The Handmaid’s Tale (1985), consistently regarded as a masterpiece of 20th-century literature, has gained new attention in recent years with the success of the Hulu series as well as fresh appreciation from readers who feel like this story has new relevance in America’s current political climate. Atwood herself has spoken about how news headlines have made her dystopian fiction seem eerily plausible, and it’s not difficult to imagine her wanting to revisit Gilead as the TV show has sped past where her narrative ended. Like the novel that preceded it, this sequel is presented as found documents—first-person accounts of life inside a misogynistic theocracy from three informants.
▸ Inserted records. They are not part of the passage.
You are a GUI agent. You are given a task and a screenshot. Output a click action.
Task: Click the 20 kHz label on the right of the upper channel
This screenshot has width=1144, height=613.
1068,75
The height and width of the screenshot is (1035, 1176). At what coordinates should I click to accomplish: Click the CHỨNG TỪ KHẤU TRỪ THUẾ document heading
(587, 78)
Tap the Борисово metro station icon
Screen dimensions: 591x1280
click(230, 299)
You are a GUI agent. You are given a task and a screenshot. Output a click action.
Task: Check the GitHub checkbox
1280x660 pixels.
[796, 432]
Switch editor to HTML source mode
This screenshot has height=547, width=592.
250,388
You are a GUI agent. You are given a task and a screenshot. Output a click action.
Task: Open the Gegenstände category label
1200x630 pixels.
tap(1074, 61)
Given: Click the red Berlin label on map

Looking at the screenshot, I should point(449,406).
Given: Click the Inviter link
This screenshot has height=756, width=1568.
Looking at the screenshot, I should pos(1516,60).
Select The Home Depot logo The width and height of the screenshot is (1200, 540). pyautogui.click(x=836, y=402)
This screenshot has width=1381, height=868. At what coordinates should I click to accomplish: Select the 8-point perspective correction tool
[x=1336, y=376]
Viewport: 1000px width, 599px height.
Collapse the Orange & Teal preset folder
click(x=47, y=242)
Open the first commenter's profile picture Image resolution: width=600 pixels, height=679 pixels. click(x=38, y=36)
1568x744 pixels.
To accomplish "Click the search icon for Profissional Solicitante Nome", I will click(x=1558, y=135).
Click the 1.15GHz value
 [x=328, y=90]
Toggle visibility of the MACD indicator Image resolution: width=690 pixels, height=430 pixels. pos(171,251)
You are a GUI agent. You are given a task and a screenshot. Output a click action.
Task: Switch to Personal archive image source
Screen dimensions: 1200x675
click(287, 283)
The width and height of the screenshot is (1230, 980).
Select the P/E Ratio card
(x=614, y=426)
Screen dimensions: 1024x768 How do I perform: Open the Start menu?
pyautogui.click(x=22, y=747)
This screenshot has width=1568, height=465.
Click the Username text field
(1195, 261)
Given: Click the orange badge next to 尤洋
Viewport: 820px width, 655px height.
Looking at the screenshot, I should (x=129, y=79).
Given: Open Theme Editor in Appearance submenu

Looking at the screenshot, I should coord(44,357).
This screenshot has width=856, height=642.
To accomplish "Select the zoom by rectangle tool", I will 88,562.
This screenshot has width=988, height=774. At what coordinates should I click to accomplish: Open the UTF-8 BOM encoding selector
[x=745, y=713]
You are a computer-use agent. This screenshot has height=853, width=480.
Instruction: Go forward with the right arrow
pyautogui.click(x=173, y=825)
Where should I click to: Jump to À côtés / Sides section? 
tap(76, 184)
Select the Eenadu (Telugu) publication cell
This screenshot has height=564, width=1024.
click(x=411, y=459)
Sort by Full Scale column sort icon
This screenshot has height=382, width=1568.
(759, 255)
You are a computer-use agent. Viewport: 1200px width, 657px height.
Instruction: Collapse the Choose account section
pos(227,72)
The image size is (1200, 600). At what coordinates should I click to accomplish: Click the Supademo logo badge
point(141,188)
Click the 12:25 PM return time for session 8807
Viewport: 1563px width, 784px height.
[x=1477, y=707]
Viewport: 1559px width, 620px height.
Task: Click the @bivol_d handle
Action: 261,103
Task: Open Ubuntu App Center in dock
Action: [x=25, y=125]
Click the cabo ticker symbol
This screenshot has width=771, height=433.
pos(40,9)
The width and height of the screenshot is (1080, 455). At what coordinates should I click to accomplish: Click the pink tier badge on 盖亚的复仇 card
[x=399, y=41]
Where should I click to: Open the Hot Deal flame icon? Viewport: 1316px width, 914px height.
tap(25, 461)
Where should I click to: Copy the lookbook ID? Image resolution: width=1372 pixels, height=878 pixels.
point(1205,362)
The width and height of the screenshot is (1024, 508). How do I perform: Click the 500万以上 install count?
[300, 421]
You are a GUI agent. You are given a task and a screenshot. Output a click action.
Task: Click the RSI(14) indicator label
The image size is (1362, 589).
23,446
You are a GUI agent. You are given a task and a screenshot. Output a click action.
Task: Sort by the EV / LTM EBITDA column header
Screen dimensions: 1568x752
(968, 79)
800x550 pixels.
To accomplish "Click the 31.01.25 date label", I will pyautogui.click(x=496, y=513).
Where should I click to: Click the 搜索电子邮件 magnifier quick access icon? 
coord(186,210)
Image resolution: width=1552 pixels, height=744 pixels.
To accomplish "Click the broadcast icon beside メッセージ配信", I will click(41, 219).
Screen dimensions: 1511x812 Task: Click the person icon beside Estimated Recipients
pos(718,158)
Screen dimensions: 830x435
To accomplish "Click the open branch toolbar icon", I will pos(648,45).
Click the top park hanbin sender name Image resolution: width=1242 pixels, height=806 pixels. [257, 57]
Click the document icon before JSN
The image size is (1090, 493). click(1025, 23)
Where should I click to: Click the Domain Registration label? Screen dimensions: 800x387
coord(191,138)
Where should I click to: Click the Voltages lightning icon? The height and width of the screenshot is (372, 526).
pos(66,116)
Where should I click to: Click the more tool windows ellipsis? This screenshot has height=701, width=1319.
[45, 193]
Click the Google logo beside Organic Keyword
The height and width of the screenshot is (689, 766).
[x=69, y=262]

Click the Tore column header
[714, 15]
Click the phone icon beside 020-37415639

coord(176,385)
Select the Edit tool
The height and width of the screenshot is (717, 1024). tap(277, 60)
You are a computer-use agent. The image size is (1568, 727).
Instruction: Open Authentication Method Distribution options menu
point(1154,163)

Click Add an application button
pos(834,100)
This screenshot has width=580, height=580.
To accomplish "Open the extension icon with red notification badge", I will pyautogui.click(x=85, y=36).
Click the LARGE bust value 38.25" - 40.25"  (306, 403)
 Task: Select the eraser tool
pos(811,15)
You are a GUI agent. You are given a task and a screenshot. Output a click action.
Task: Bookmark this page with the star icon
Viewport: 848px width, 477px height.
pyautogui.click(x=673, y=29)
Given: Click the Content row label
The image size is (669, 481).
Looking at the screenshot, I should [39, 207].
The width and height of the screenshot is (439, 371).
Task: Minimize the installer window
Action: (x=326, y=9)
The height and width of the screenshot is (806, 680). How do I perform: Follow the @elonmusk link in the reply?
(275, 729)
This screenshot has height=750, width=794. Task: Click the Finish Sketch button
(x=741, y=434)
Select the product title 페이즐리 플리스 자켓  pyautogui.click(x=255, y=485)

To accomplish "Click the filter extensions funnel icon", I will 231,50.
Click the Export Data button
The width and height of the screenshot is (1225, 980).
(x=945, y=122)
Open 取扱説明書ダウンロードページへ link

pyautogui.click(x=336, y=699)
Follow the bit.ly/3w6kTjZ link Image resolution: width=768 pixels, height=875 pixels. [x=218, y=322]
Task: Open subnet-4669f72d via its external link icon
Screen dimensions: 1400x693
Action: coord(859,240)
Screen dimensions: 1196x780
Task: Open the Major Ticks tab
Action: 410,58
There is Agnes Jemima, a girl who rejects the marriage her family arranges for her but still has faith in God and Gilead. There’s Daisy, who learns on her 16th birthday that her whole life has been a lie. And there's Aunt Lydia, the woman responsible for turning women into Handmaids. This approach gives readers insight into different aspects of life inside and outside Gilead, but it also leads to a book that sometimes feels overstuffed. The Handmaid’s Tale combined exquisite lyricism with a powerful sense of urgency, as if a thoughtful, perceptive woman was racing against time to give witness to her experience. That narrator hinted at more than she said; Atwood seemed to trust readers to fill in the gaps. This dynamic created an atmosphere of intimacy. However curious we might be about Gilead and the resistance operating outside that country, what we learn here is that what Atwood left unsaid in the first novel generated more horror and outrage than explicit detail can. And the more we get to know Agnes, Daisy, and Aunt Lydia, the less convincing they become. It’s hard, of course, to compete with a beloved classic, so maybe the best way to read this new book is to forget about The Handmaid’s Tale and enjoy it as an artful feminist thriller.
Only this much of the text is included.